At the time of the unplanned pregnancy 80% of women did not seek emergency contraception.
A quality emergency contraception service aims to achieve several outcomes:
• Reduced rate of unplanned pregnancy and associated morbidity;
• Identification and management of issues related to unprotected intercourse eg; possible sexual assault;
• Reduction of incidence sexually transmitted infections (STIs) from current and future episodes of unprotected intercourse with preservation of future fertility;
• Patient counsel on current and ongoing contraceptive requirements.
Levonorgestrel Method
Levonorgestrel is the current preferred method of emergency contraception.

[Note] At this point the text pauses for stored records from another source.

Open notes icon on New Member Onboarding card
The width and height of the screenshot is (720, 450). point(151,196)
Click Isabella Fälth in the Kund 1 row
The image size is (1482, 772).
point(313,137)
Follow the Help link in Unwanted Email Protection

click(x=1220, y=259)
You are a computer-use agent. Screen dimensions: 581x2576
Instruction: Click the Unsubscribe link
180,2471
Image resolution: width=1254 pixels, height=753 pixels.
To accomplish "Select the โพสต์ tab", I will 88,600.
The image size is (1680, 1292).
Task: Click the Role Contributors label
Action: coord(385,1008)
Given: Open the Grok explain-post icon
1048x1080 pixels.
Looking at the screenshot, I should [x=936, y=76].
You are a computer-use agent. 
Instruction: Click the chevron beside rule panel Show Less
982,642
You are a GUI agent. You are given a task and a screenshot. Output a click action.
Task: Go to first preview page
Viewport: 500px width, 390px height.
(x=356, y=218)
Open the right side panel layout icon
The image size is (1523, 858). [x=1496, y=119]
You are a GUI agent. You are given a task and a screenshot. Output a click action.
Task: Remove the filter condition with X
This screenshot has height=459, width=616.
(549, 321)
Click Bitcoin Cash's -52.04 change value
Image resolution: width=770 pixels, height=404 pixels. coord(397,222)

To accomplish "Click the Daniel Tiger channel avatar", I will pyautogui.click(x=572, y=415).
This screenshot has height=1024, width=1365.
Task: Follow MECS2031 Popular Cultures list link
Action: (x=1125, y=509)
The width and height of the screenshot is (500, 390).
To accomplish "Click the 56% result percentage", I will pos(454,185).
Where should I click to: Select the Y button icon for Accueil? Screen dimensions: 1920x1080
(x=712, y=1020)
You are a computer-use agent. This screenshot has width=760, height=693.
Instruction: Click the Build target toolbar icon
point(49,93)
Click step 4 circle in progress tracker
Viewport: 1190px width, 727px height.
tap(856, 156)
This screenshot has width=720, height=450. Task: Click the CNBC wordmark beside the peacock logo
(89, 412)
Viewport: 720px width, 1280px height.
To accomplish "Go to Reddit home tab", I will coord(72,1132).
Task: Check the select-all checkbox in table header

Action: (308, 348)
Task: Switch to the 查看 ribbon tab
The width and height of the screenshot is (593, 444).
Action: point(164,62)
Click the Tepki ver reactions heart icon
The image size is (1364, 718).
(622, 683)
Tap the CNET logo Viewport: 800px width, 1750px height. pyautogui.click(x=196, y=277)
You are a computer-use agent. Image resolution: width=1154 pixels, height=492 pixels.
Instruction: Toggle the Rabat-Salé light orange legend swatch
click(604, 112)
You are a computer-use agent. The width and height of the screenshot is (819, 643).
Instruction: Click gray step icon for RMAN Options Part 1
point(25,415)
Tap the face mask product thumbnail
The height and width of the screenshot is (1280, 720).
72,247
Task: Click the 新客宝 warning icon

• 1x 750 mcg tablet and a repeat dose 12 hours later;
• In Australia, a single 1.5 mg dose is an approved method of prescription and may be considered if compliance or timing of the second dose is problematic;
• Emergency contraception should be initiated as soon as possible (≤ 72 hours) following unprotected intercourse;
• If vomiting occurs within 2 hours of dosing, a possible additional tablet may be administered.
Progesterone ECP’s are S3 and not reimbursed by the PBS. This is important when considering access for women with limited income and in some cases it may be necessary to consider other options.
Instructions to be given are:
• Take one metoclopramide tablet (10mg); then
• Half an hour later one dose of hormone;
• Repeat sequence 12 hours later;
• Take spare tablets if vomiting occurs within two hours of either dose.